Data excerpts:
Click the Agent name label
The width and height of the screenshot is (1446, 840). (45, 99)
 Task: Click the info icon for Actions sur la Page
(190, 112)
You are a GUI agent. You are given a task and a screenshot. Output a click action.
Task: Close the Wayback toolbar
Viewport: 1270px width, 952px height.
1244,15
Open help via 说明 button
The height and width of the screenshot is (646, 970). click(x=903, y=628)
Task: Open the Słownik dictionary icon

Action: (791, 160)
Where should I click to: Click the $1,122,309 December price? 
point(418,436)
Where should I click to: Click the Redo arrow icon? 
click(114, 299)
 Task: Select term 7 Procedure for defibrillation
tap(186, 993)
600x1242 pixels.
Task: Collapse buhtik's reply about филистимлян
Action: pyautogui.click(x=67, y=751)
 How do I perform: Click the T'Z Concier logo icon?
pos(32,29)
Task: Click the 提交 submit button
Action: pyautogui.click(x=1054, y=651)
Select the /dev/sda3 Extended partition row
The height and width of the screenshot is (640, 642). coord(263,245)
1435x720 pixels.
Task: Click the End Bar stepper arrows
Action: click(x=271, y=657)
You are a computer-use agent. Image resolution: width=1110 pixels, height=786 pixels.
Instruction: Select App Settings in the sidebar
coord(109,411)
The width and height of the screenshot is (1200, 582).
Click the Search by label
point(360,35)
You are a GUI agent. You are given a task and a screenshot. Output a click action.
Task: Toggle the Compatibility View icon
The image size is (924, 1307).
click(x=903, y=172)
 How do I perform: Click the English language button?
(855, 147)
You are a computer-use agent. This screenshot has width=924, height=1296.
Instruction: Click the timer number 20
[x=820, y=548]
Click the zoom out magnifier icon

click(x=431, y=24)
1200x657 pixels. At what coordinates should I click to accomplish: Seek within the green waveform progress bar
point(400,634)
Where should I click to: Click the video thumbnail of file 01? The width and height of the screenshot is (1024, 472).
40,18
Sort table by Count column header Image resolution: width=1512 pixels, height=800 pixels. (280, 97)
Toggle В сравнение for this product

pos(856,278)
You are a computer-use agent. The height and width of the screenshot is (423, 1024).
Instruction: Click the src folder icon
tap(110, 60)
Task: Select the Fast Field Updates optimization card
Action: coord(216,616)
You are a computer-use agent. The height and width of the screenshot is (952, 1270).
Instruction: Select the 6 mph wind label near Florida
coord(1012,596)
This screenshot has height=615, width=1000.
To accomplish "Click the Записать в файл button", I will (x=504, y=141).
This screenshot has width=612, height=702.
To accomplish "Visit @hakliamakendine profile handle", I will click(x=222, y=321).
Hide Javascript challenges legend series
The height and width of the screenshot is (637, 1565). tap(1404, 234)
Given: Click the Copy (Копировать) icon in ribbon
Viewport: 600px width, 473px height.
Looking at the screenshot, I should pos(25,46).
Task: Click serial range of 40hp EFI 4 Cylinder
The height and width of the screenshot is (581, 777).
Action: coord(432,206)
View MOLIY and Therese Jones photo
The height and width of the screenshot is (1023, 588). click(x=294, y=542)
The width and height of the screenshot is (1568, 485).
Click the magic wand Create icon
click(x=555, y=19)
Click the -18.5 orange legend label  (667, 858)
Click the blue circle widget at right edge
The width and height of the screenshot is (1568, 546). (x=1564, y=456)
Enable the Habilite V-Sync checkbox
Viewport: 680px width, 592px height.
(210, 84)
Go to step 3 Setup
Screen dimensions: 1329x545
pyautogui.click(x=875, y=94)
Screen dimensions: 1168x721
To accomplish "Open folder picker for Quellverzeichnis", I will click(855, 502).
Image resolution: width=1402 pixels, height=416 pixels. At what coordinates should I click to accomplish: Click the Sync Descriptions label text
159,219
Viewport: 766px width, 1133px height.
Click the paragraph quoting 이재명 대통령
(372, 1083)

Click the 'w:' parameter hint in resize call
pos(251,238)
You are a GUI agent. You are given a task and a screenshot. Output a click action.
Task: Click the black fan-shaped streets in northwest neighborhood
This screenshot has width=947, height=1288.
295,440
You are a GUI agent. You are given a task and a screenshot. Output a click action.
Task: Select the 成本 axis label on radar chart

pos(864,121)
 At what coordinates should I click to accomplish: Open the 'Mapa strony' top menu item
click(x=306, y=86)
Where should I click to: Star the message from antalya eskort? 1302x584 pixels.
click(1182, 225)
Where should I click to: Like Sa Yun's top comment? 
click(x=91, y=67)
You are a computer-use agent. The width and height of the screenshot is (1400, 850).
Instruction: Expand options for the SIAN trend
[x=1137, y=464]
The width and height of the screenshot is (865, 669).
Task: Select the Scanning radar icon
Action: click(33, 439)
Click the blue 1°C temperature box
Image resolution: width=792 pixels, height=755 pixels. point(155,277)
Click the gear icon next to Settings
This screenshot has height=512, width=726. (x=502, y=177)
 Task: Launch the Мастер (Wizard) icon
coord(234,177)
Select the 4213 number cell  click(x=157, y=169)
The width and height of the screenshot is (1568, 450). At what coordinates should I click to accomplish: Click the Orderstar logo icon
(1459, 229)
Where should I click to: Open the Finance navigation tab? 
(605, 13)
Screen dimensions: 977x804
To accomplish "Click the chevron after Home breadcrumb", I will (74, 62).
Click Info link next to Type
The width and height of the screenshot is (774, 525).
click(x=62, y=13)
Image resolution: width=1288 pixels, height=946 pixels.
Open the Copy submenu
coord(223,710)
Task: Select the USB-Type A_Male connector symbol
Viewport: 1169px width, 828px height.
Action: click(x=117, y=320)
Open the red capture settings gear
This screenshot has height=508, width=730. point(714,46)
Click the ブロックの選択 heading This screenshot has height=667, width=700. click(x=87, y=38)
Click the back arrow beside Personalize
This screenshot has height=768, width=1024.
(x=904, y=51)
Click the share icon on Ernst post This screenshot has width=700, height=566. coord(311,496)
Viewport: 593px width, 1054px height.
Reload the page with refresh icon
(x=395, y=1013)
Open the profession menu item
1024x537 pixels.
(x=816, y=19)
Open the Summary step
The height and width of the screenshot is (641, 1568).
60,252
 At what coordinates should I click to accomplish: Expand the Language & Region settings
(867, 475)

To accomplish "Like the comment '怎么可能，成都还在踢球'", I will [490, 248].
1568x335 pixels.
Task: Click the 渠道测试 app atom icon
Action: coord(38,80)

§ **Your goal**
As the exercise requires, copy out the data shown above word for word.

§ **Written solution**
Click the Agent name label
The width and height of the screenshot is (1446, 840). (45, 99)
 Task: Click the info icon for Actions sur la Page
(190, 112)
You are a GUI agent. You are given a task and a screenshot. Output a click action.
Task: Close the Wayback toolbar
Viewport: 1270px width, 952px height.
1244,15
Open help via 说明 button
The height and width of the screenshot is (646, 970). click(x=903, y=628)
Task: Open the Słownik dictionary icon

Action: (791, 160)
Where should I click to: Click the $1,122,309 December price? 
point(418,436)
Where should I click to: Click the Redo arrow icon? 
click(114, 299)
 Task: Select term 7 Procedure for defibrillation
tap(186, 993)
600x1242 pixels.
Task: Collapse buhtik's reply about филистимлян
Action: pyautogui.click(x=67, y=751)
 How do I perform: Click the T'Z Concier logo icon?
pos(32,29)
Task: Click the 提交 submit button
Action: pyautogui.click(x=1054, y=651)
Select the /dev/sda3 Extended partition row
The height and width of the screenshot is (640, 642). coord(263,245)
1435x720 pixels.
Task: Click the End Bar stepper arrows
Action: click(x=271, y=657)
You are a computer-use agent. Image resolution: width=1110 pixels, height=786 pixels.
Instruction: Select App Settings in the sidebar
coord(109,411)
The width and height of the screenshot is (1200, 582).
Click the Search by label
point(360,35)
You are a GUI agent. You are given a task and a screenshot. Output a click action.
Task: Toggle the Compatibility View icon
The image size is (924, 1307).
click(x=903, y=172)
 How do I perform: Click the English language button?
(855, 147)
You are a computer-use agent. This screenshot has width=924, height=1296.
Instruction: Click the timer number 20
[x=820, y=548]
Click the zoom out magnifier icon

click(x=431, y=24)
1200x657 pixels. At what coordinates should I click to accomplish: Seek within the green waveform progress bar
point(400,634)
Where should I click to: Click the video thumbnail of file 01? The width and height of the screenshot is (1024, 472).
40,18
Sort table by Count column header Image resolution: width=1512 pixels, height=800 pixels. (280, 97)
Toggle В сравнение for this product

pos(856,278)
You are a computer-use agent. The height and width of the screenshot is (423, 1024).
Instruction: Click the src folder icon
tap(110, 60)
Task: Select the Fast Field Updates optimization card
Action: coord(216,616)
You are a computer-use agent. The height and width of the screenshot is (952, 1270).
Instruction: Select the 6 mph wind label near Florida
coord(1012,596)
This screenshot has height=615, width=1000.
To accomplish "Click the Записать в файл button", I will (x=504, y=141).
This screenshot has width=612, height=702.
To accomplish "Visit @hakliamakendine profile handle", I will click(x=222, y=321).
Hide Javascript challenges legend series
The height and width of the screenshot is (637, 1565). tap(1404, 234)
Given: Click the Copy (Копировать) icon in ribbon
Viewport: 600px width, 473px height.
Looking at the screenshot, I should pos(25,46).
Task: Click serial range of 40hp EFI 4 Cylinder
The height and width of the screenshot is (581, 777).
Action: coord(432,206)
View MOLIY and Therese Jones photo
The height and width of the screenshot is (1023, 588). click(x=294, y=542)
The width and height of the screenshot is (1568, 485).
Click the magic wand Create icon
click(x=555, y=19)
Click the -18.5 orange legend label  (667, 858)
Click the blue circle widget at right edge
The width and height of the screenshot is (1568, 546). (x=1564, y=456)
Enable the Habilite V-Sync checkbox
Viewport: 680px width, 592px height.
(210, 84)
Go to step 3 Setup
Screen dimensions: 1329x545
pyautogui.click(x=875, y=94)
Screen dimensions: 1168x721
To accomplish "Open folder picker for Quellverzeichnis", I will click(855, 502).
Image resolution: width=1402 pixels, height=416 pixels. At what coordinates should I click to accomplish: Click the Sync Descriptions label text
159,219
Viewport: 766px width, 1133px height.
Click the paragraph quoting 이재명 대통령
(372, 1083)

Click the 'w:' parameter hint in resize call
pos(251,238)
You are a GUI agent. You are given a task and a screenshot. Output a click action.
Task: Click the black fan-shaped streets in northwest neighborhood
This screenshot has width=947, height=1288.
295,440
You are a GUI agent. You are given a task and a screenshot. Output a click action.
Task: Select the 成本 axis label on radar chart

pos(864,121)
 At what coordinates should I click to accomplish: Open the 'Mapa strony' top menu item
click(x=306, y=86)
Where should I click to: Star the message from antalya eskort? 1302x584 pixels.
click(1182, 225)
Where should I click to: Like Sa Yun's top comment? 
click(x=91, y=67)
You are a computer-use agent. The width and height of the screenshot is (1400, 850).
Instruction: Expand options for the SIAN trend
[x=1137, y=464]
The width and height of the screenshot is (865, 669).
Task: Select the Scanning radar icon
Action: click(33, 439)
Click the blue 1°C temperature box
Image resolution: width=792 pixels, height=755 pixels. point(155,277)
Click the gear icon next to Settings
This screenshot has height=512, width=726. (x=502, y=177)
 Task: Launch the Мастер (Wizard) icon
coord(234,177)
Select the 4213 number cell  click(x=157, y=169)
The width and height of the screenshot is (1568, 450). At what coordinates should I click to accomplish: Click the Orderstar logo icon
(1459, 229)
Where should I click to: Open the Finance navigation tab? 
(605, 13)
Screen dimensions: 977x804
To accomplish "Click the chevron after Home breadcrumb", I will (74, 62).
Click Info link next to Type
The width and height of the screenshot is (774, 525).
click(x=62, y=13)
Image resolution: width=1288 pixels, height=946 pixels.
Open the Copy submenu
coord(223,710)
Task: Select the USB-Type A_Male connector symbol
Viewport: 1169px width, 828px height.
Action: click(x=117, y=320)
Open the red capture settings gear
This screenshot has height=508, width=730. point(714,46)
Click the ブロックの選択 heading This screenshot has height=667, width=700. click(x=87, y=38)
Click the back arrow beside Personalize
This screenshot has height=768, width=1024.
(x=904, y=51)
Click the share icon on Ernst post This screenshot has width=700, height=566. coord(311,496)
Viewport: 593px width, 1054px height.
Reload the page with refresh icon
(x=395, y=1013)
Open the profession menu item
1024x537 pixels.
(x=816, y=19)
Open the Summary step
The height and width of the screenshot is (641, 1568).
60,252
 At what coordinates should I click to accomplish: Expand the Language & Region settings
(867, 475)

To accomplish "Like the comment '怎么可能，成都还在踢球'", I will [490, 248].
1568x335 pixels.
Task: Click the 渠道测试 app atom icon
Action: coord(38,80)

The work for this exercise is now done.